Theater: “A Little Life” @ BAM
Hana Yanigahara must get paid by the word. I got through “In Paradise”, her recent 717-page magnum-opus-tedious, by the skin of my teeth. And now her 2015 novel, “A Little Life” has been adapted into a four-hour play at BAM.
While my daily bike rides last four hours, at least they’re pleasant. “A Little Life,” which chronicles the life of Jude St. Francis (Ramsey Nasr), a brilliant and masochistic gay lawyer in NYC, is an unpleasant endurance test.
Jude and his three adoring ex-Ivy college mates live their best New York lives as lawyer, painter, actor, and architect. On a stage designed to resemble a SoHo loft, they prepare puff pastries (gougeres!), enjoy strobe-lit nights on the town, and have artsy conversations. “I’m not Black, I’m post-Black,” JB (Majd Mardo), the painter says. Seriously?

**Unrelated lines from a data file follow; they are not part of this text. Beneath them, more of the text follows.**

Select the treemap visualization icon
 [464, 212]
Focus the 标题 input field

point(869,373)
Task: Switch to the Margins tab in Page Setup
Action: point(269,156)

Jude’s friends don’t know anything about his past or that he is in the habit of cutting himself with razors. And he doesn’t just talk about it, he actually does it on stage, three times. The blood runs everywhere, including all over the stage floor and onto Jude’s white shirt which he wears for most of the evening.
The reason for this cutting ritual? Jude was introduced to it at the age of 9, when a priest sexually abused him at a monastery where he was staying. The priest, Brother Luke (Hans Kesting) then pimps him out to fellow pedophiles, explaining that “by bleeding yourself, you are getting rid of the sin.” Oh Brother.
What follows are equally sadistic scenes from Jude’s young adulthood, one in which he develops a relationship with a man (also played by Kesting) that quickly turns violent. Mentally battered and physically bruised, Jude is approached by his friends but spurns their support. The play spirals further downward from there.
Apropos of nothing, “A Little Life”, which premiered at Amsterdam’s International Theater, is performed in Dutch. (Exhale, theatergoers, there are English supertitles.) There’s also a string quartet playing Mahler in front of the stage to telegraph that you are watching a Very Important Play.
The brightest spot in this “unrelenting torment”(NYT) is the performance of Ramsey Nasr, who portrays the suffering of Jude as kind of a gay Jesus Christ. Marieke Heebink, the sole woman in the cast, has her moments as his caseworker, as does Harold (Jacob Derwig), his law professor and kindly mentor who adopts Jude when he turns 30. Props to Ivo von Hove, who directs this borring claptrap with the taste and sensitivity it doesn’t deserve.
Bottom line: an intelligent adaptation of an overwrought and overwritten story that’s inexplicably loved by many. I suspect “Hana-philes” would like the play more than I did. A lot more.